_Instructions for the task:_ Across the entries below, how many lines contain the string "target"? Only the number is wanted.

_Supplied material:_
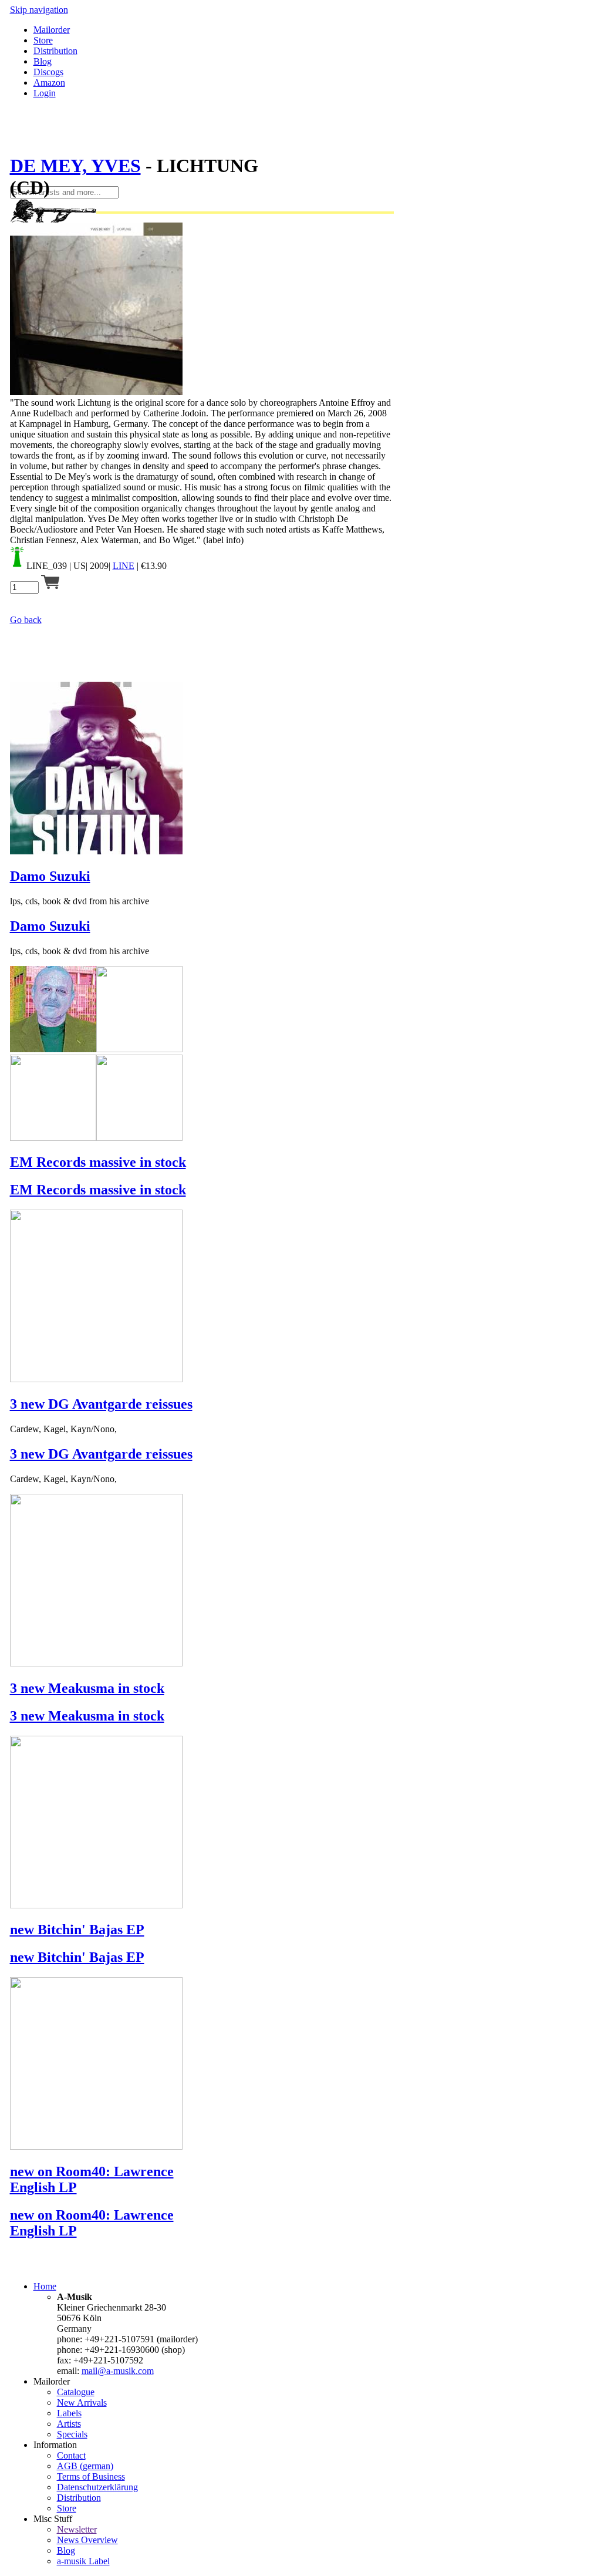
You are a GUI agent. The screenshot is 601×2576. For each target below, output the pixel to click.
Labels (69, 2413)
--
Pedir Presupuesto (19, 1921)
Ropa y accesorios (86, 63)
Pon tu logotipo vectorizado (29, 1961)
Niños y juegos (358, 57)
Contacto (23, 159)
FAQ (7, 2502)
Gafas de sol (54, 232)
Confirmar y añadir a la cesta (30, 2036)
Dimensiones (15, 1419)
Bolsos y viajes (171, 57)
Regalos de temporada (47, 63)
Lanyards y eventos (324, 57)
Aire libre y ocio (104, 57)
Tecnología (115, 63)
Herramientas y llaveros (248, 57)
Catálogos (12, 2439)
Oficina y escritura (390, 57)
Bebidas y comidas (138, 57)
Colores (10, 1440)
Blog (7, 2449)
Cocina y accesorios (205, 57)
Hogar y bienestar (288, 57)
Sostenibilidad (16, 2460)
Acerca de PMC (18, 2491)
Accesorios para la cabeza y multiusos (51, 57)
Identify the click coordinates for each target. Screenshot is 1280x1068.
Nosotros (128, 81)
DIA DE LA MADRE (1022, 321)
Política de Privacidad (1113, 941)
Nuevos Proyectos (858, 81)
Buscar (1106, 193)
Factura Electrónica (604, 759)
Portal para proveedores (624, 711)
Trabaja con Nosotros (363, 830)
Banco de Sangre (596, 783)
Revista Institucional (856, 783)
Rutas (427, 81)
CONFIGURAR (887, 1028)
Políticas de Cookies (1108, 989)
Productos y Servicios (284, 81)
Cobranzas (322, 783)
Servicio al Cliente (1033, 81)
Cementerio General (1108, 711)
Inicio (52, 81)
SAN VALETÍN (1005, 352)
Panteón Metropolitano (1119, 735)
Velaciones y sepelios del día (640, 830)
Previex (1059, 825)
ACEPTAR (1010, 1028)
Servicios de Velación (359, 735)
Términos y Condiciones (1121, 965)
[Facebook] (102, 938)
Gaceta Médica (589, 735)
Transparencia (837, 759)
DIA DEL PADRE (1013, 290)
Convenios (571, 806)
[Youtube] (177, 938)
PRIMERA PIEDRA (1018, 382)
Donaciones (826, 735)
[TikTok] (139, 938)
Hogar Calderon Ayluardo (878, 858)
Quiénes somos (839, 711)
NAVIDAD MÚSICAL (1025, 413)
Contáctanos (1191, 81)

_The completed task:_ 2